Work task:
Copy every entry word for word, but skip the pictures.
--- Exercise materials Enclosed Below ---
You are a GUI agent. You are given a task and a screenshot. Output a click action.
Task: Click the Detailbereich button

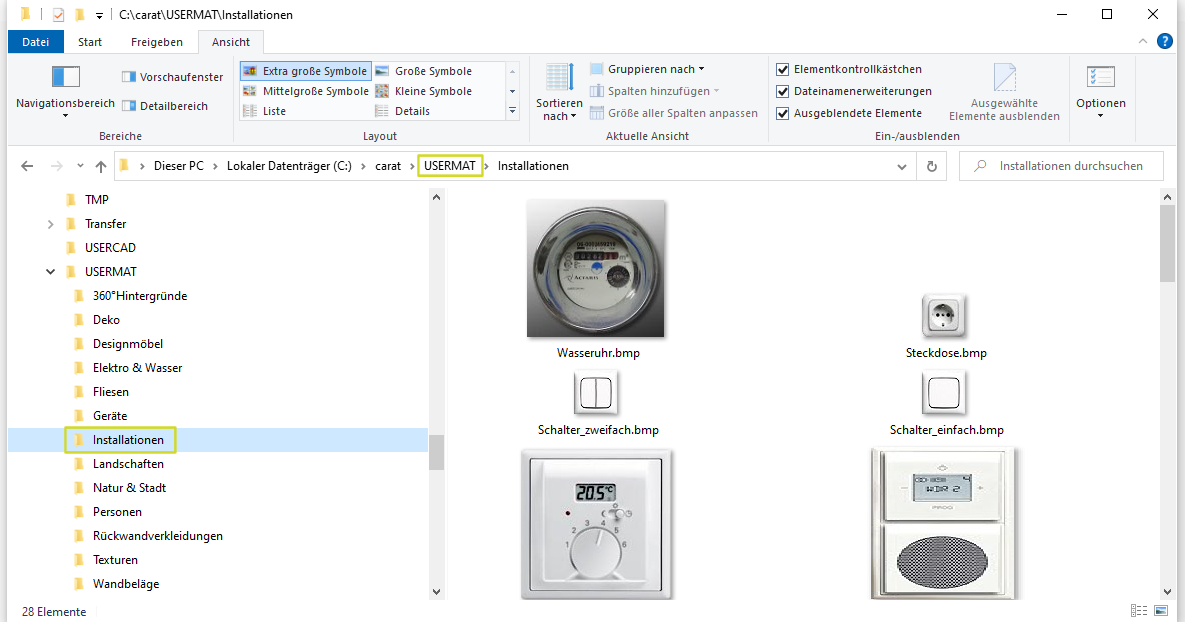[165, 106]
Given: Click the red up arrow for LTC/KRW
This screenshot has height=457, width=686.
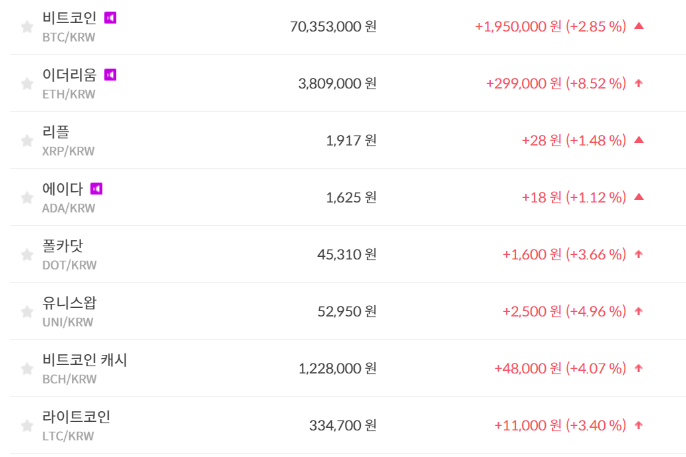Looking at the screenshot, I should point(639,425).
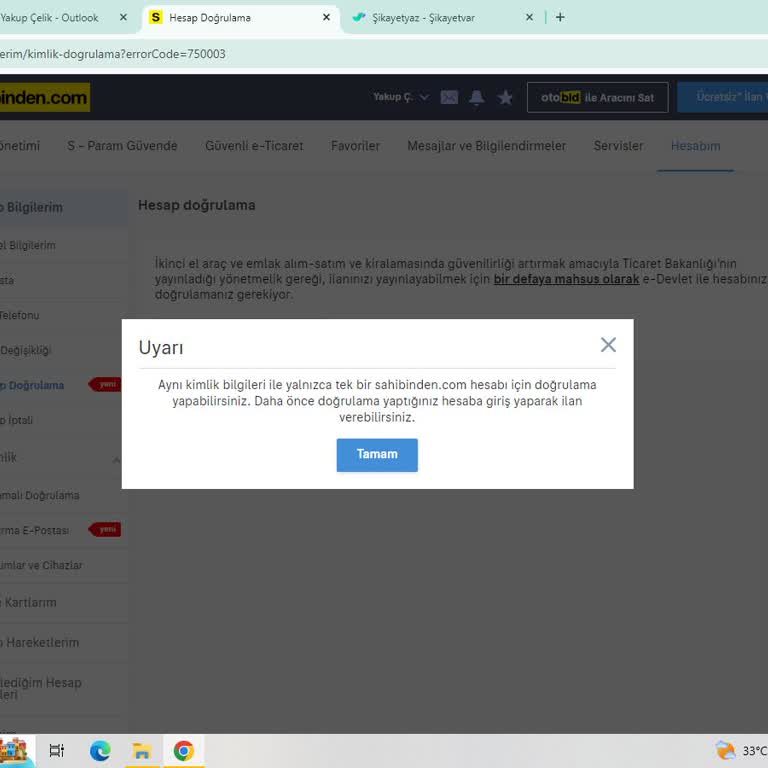The width and height of the screenshot is (768, 768).
Task: Click the Ücretsiz İlan button
Action: click(x=725, y=97)
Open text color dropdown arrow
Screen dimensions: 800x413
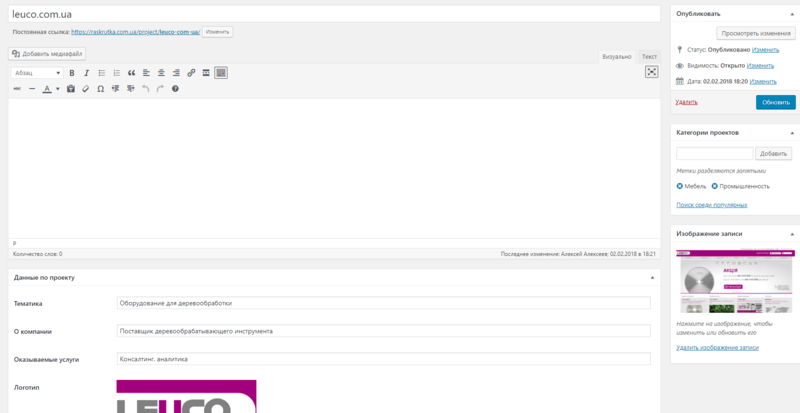58,89
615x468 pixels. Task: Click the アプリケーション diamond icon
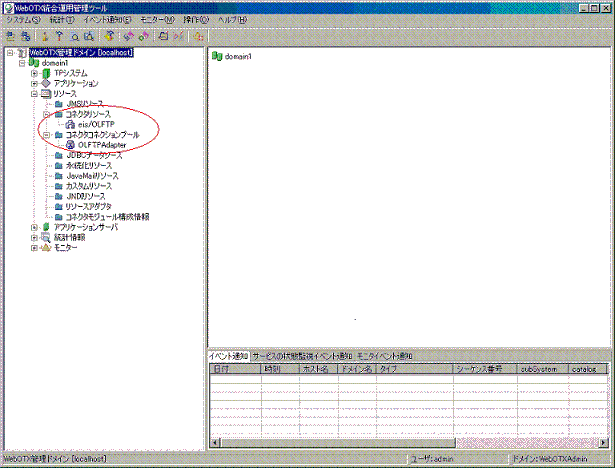pyautogui.click(x=46, y=83)
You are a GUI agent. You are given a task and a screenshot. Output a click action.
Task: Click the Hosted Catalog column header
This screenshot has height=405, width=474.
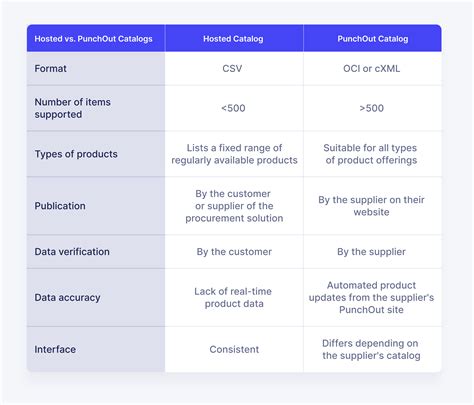(x=233, y=39)
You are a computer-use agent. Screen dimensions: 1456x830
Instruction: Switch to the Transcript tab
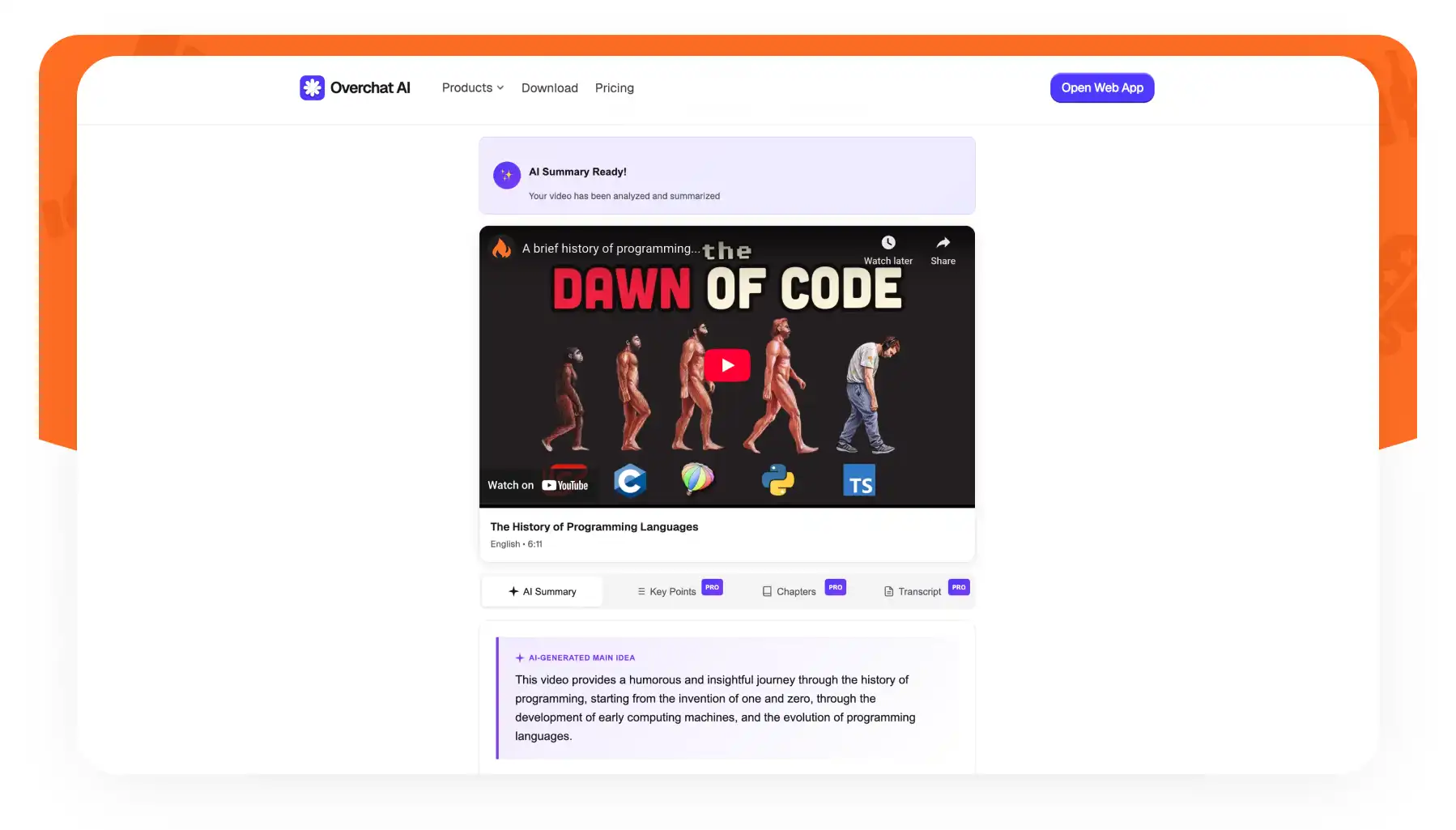[913, 591]
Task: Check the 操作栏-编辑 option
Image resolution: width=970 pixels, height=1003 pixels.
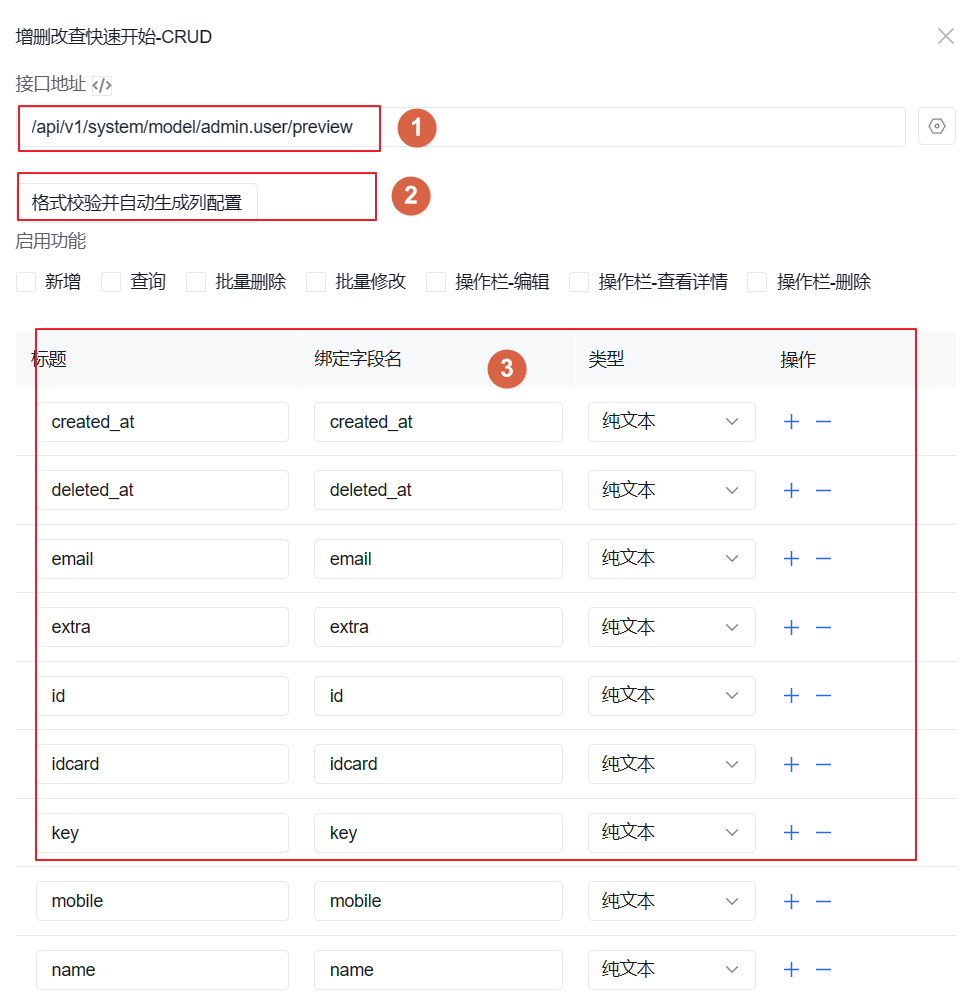Action: click(436, 283)
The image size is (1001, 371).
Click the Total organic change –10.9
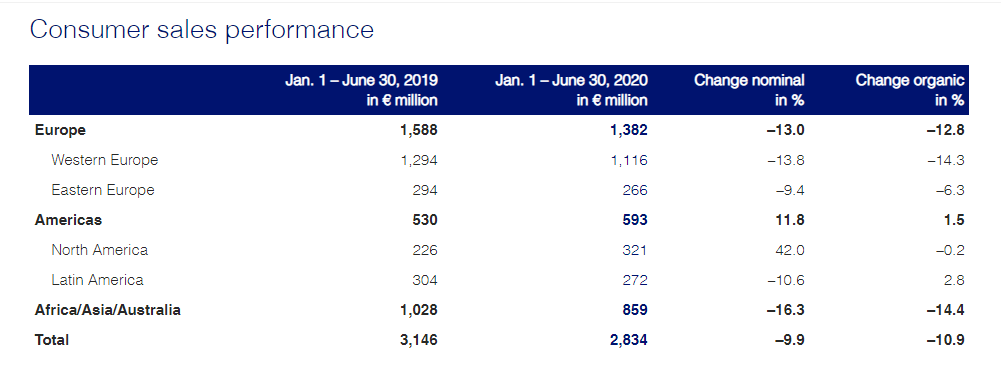pos(946,340)
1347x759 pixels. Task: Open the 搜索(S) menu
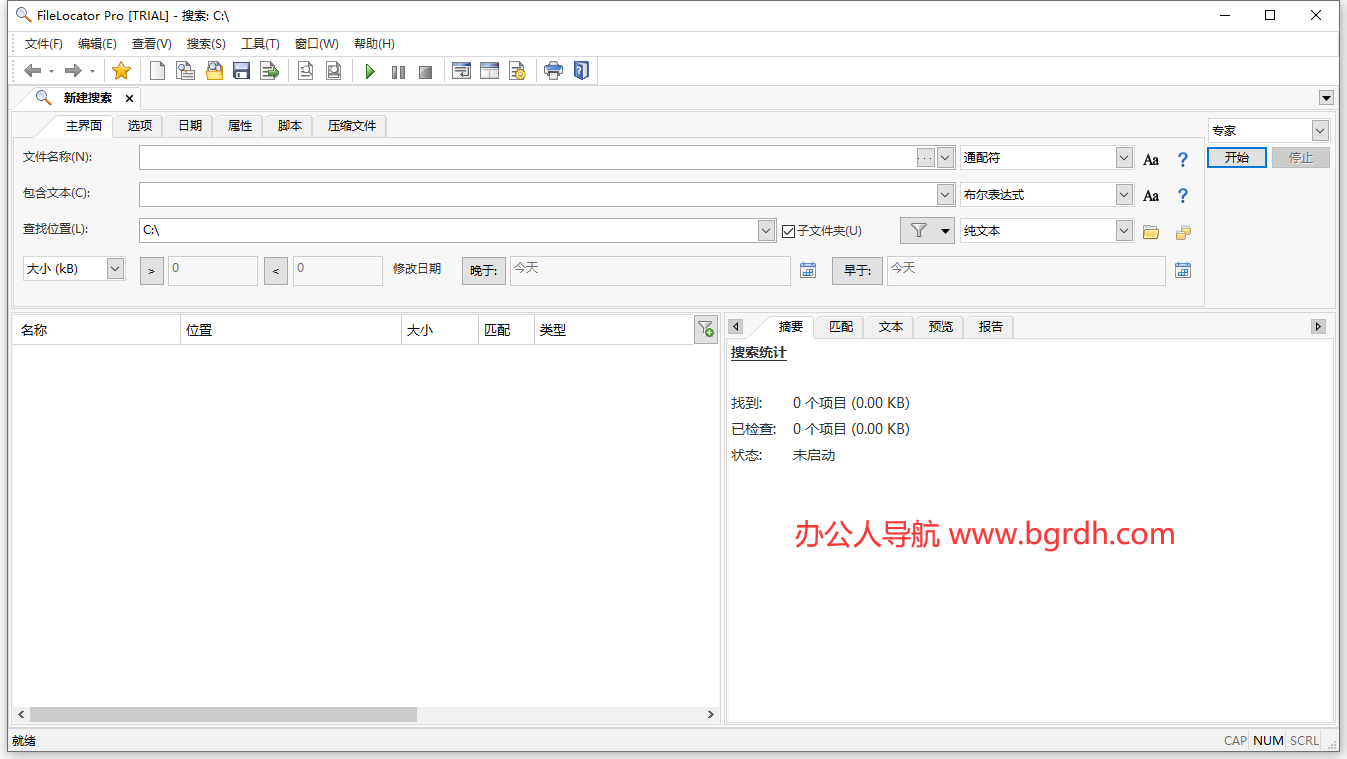click(x=206, y=43)
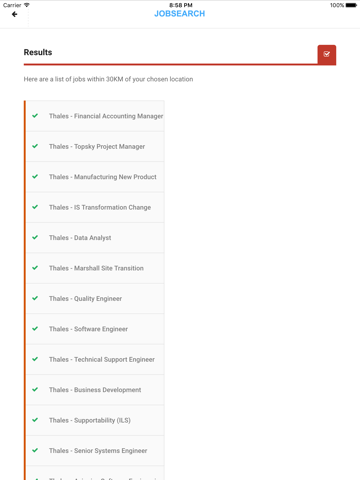Open Thales - Topsky Project Manager listing
This screenshot has width=360, height=480.
[x=95, y=147]
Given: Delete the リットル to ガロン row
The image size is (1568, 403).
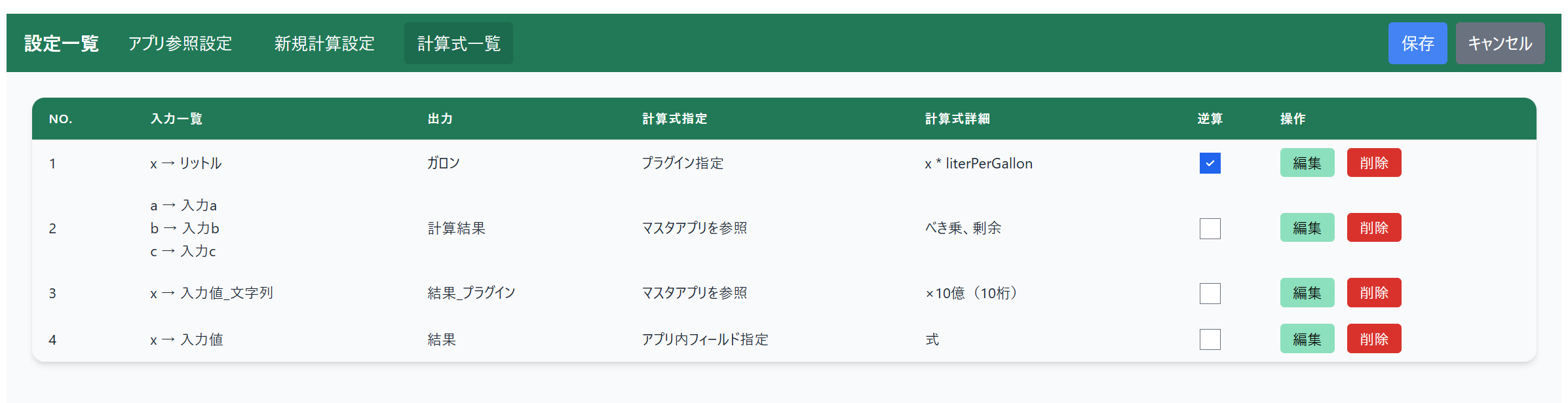Looking at the screenshot, I should (x=1373, y=163).
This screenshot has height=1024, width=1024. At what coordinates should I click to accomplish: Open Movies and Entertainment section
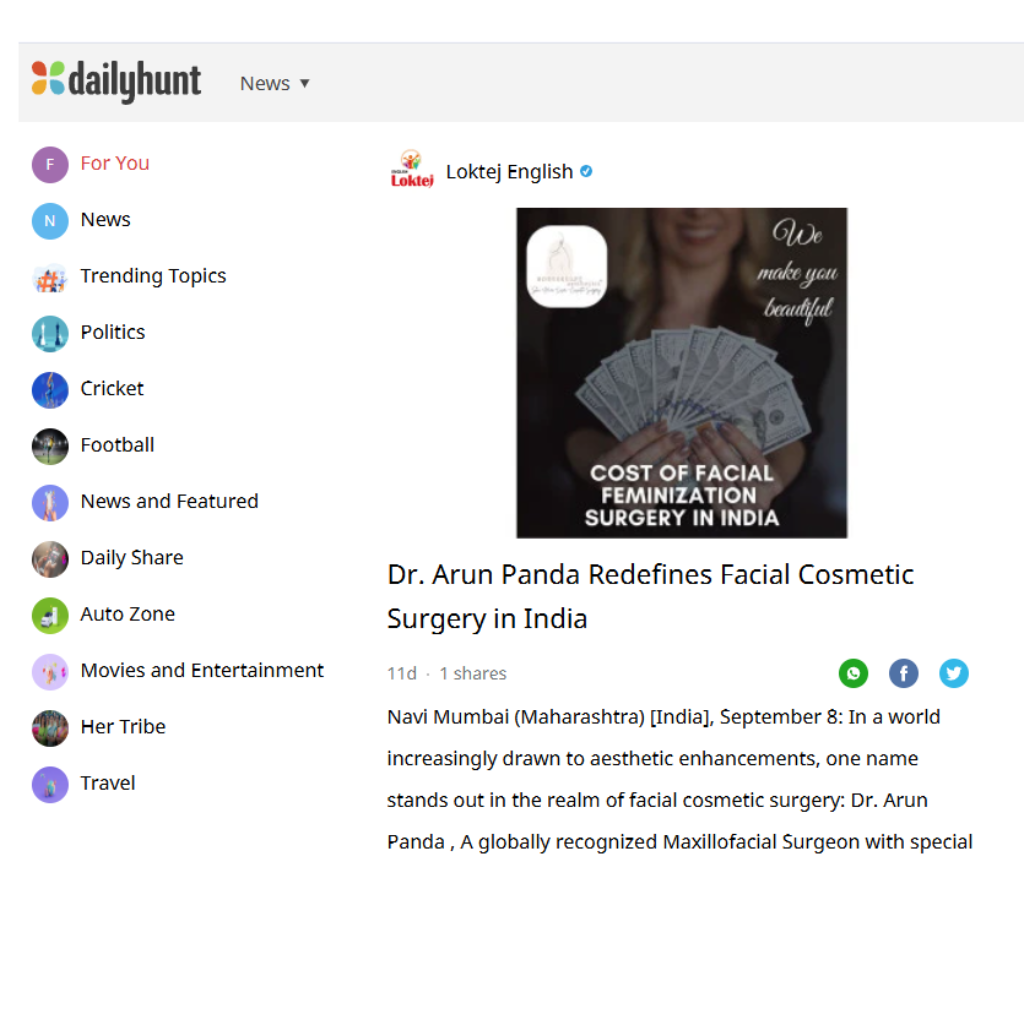202,671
--- End of Enclosed Exercise materials ---
Task answer:
You are a GUI agent. You are given a task and a screenshot. Output a click action.
Task: Click the Detailbereich button

[165, 106]
Given: Click the red up arrow for LTC/KRW
This screenshot has height=457, width=686.
Looking at the screenshot, I should point(639,425).
The width and height of the screenshot is (768, 768).
Task: Click the Ücretsiz İlan button
Action: click(x=725, y=97)
Open text color dropdown arrow
Screen dimensions: 800x413
58,89
615x468 pixels. Task: Click the アプリケーション diamond icon
pyautogui.click(x=46, y=83)
You are a GUI agent. You are given a task and a screenshot. Output a click action.
Task: Click the Hosted Catalog column header
This screenshot has height=405, width=474.
(x=233, y=39)
You are a computer-use agent. Screen dimensions: 1456x830
Instruction: Switch to the Transcript tab
[913, 591]
Task: Check the 操作栏-编辑 option
Image resolution: width=970 pixels, height=1003 pixels.
Action: click(436, 283)
The image size is (1001, 371).
Click the Total organic change –10.9
pos(946,340)
1347x759 pixels. Task: Open the 搜索(S) menu
click(x=206, y=43)
Open Thales - Topsky Project Manager listing
This screenshot has width=360, height=480.
[x=95, y=147]
Given: Delete the リットル to ガロン row
The image size is (1568, 403).
Looking at the screenshot, I should (x=1373, y=163).
This screenshot has height=1024, width=1024. At what coordinates should I click to accomplish: Open Movies and Entertainment section
202,671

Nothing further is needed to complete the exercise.